7 Days of Kwanzaa


In 1966, Dr. Maulana Karenga encouraged black America to step away from the commercialization of Christmas. He created a holiday to recognize the heritage of people stranded from their lineage and wrapped up in consumerism, and over 40 years later, Savannahians have embraced Kwanzaa as an opportunity to reaffirm their commitment to themselves, their families and their community. Dr. Mildred McClain has been celebrating the holiday in Savannah since 1988. “This year and every year is one of the most significant African-American holidays celebrated nationally,” she says.

From December 26 through December 31, the Family Resource Center on Anderson Street will hold several events and activities in observation of Kwanzaa in what McClain describes as a weeklong party. Upon arrival, participants will chant East African Swahili greetings to observe the seven principles of the holiday—Unity (Umoja), Self- Determination (Kujichagulia), Collective Work and Responsibility (Ujima), Cooperative Economics (Ujamaa), Purpose (Nia), Creativity (Kuumba) and Faith (Imani).
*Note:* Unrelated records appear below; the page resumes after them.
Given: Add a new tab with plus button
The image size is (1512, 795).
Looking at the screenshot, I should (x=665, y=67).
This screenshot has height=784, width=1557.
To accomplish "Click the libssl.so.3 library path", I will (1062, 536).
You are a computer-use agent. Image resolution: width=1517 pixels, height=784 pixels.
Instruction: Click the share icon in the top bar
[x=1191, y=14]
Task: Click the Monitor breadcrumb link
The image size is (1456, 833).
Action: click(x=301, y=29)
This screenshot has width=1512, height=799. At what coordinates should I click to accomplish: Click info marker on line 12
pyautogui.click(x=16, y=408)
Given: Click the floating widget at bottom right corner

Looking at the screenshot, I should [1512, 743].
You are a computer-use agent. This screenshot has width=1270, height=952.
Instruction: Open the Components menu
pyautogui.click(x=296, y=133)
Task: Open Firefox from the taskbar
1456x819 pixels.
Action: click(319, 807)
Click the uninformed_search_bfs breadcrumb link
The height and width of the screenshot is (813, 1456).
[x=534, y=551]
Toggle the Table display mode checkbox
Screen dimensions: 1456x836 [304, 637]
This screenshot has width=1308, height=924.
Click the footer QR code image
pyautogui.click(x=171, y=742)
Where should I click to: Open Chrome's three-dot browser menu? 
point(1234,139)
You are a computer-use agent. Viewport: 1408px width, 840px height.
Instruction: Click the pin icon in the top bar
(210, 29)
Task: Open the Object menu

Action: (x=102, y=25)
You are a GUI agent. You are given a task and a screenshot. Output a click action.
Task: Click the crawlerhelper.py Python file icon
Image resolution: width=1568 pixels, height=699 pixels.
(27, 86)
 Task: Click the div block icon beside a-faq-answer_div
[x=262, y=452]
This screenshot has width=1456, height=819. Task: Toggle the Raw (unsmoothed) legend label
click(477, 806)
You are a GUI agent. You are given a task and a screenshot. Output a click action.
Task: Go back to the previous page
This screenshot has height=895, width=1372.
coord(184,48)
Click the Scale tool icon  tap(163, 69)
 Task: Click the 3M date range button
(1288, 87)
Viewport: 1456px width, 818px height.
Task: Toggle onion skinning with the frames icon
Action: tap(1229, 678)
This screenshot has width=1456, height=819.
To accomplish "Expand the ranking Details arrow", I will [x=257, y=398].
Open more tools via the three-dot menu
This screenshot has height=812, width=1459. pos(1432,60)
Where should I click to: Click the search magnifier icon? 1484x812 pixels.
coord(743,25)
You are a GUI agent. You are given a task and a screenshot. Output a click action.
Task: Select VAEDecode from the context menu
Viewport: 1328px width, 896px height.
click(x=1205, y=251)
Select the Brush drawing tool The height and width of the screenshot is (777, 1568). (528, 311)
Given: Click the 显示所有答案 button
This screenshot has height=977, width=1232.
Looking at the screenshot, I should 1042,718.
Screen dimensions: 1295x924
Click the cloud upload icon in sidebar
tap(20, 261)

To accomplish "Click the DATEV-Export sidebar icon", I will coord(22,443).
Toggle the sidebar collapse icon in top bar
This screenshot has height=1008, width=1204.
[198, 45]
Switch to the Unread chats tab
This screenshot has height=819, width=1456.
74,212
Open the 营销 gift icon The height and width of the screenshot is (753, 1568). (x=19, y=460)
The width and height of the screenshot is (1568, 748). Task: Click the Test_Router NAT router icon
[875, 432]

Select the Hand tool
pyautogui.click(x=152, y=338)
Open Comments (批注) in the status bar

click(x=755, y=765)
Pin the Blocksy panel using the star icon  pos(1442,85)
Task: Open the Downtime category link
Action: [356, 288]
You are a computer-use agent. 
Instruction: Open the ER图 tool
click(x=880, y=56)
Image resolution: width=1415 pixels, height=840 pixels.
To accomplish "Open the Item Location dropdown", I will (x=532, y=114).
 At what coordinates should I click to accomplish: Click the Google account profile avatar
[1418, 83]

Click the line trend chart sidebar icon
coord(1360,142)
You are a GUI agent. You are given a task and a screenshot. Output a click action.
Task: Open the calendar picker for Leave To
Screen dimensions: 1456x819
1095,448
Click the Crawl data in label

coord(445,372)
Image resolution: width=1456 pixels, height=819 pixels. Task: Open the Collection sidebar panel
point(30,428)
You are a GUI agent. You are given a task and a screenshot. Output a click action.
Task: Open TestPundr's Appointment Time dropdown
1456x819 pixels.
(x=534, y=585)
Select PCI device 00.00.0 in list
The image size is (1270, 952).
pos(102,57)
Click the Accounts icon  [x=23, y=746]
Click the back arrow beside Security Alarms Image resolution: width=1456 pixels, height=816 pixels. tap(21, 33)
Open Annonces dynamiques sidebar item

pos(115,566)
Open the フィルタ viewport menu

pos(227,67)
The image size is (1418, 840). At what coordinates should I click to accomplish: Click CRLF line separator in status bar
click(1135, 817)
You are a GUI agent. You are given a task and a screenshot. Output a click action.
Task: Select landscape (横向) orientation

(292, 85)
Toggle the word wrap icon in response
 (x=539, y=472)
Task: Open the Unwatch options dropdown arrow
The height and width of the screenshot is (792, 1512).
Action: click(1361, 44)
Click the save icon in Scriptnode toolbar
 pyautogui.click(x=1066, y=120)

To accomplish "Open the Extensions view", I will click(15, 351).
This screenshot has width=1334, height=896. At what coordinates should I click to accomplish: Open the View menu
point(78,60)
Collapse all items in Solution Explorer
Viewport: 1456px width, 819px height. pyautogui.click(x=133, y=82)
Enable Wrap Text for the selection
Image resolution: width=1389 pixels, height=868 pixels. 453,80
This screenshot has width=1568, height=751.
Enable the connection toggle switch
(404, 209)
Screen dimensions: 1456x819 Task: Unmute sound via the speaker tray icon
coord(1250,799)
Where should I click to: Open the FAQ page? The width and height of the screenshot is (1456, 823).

Other highlights include drumming, singing, poetry, performances by storyteller Jamal Toure, the Abaraka ballet dance troupe and members of Sankofa dance community, as well as workshops from Brenda Walker of Ultimate Magazine.

For those who might feel distant from this holiday, McClain has one thing to say: “Even though Kwanzaa is a celebration that lifts up contributions and achievements of an enslaved people, the principles that are celebrated during are applicable to anybody, and therefore come out and celebrate, have fun, learn, enjoy yourself—eat, drink and be merry.”